Wednesday, 11 March 2026

Of Note

I did Winston Churchill yesterday, but there really should not be any politician on the banknotes of a monarchy. If there must be one, though, then it should be by far the most successful British politician in living memory, Queen Camilla, whose very title declares her astonishing ascent. She is at it again today, doing the #BelieveAllWomen line in the midst of the parliamentary progress of the Bill to abolish almost all trial by jury, even though rape will supposedly still be triable only by jury, and even though juries convicted in 76 per cent of rape cases. She may have access to information that was not in the public domain, she is a Privy Counsellor, and indeed a Counsellor of State alongside the man whom the Royal Family's own website still calls Prince Andrew.
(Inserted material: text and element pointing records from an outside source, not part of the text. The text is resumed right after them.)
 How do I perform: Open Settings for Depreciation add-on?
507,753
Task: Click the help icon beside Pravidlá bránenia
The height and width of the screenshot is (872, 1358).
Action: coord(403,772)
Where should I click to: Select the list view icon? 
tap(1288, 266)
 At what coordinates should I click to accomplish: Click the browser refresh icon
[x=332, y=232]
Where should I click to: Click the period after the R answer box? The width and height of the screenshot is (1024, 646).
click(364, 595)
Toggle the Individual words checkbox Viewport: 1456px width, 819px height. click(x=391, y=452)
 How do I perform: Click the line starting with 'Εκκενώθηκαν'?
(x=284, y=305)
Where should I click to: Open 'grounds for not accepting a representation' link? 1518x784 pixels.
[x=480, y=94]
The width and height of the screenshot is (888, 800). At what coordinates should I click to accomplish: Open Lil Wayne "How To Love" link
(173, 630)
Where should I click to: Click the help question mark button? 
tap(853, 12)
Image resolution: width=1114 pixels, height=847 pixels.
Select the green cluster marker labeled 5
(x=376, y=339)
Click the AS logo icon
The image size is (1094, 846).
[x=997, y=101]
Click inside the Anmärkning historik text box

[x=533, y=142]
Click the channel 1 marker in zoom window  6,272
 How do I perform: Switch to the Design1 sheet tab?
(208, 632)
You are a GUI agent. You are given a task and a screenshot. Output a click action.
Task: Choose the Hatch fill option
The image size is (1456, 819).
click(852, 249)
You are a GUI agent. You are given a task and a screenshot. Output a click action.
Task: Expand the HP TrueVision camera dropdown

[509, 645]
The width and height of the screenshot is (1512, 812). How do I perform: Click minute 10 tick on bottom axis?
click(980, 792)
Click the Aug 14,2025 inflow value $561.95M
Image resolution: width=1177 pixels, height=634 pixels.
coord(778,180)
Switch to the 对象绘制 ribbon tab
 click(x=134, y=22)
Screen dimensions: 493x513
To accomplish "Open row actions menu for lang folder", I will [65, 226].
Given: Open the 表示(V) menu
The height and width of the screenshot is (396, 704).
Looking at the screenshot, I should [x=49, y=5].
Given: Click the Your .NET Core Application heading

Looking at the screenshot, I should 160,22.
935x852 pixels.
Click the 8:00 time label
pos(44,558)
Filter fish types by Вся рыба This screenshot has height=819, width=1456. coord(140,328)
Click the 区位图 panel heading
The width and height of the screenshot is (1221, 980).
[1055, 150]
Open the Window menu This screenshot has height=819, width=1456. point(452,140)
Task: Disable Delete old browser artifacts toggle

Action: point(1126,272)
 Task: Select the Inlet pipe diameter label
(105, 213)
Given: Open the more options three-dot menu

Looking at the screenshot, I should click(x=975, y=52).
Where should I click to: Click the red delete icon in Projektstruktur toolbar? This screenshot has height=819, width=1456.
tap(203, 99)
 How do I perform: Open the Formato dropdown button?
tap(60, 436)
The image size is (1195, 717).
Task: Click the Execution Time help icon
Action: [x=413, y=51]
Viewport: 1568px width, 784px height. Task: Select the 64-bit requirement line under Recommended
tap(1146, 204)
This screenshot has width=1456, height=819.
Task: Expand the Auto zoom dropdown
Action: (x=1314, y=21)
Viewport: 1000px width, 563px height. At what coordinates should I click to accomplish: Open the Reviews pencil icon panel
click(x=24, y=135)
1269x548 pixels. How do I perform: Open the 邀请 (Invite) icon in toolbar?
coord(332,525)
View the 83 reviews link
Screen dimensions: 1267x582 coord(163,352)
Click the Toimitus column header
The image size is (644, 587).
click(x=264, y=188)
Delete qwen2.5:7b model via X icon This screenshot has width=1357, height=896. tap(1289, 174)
One would have thought that both the famously bibliophile Queen, and the upper-middle-class gynocracy that was the Parliamentary Labour Party, would have raised enough objection to have kept Jane Austen on the tenner. On my stated principle, the sometime Robert Maxwell MP may be tricky. But the case for Jeffrey Epstein in unanswerable by or under a Government that had been appointed by Peter Mandelson last year, the year after Mandelson had handpicked the members of its Commons majority. That ought to enjoy crossparty support, since the Epstein Files named centrists, right-wing populists, right-wing elitists, and an anarcho-syndicalist libertarian socialist. At least unless Noam Chomsky would not vote either for the Green Party or for the Zarah Sultana wing of Your Party, then their proximity to his views and indeed to him should identify them as Epstein Class parties, and thus no more deserving of our votes than any of the others was.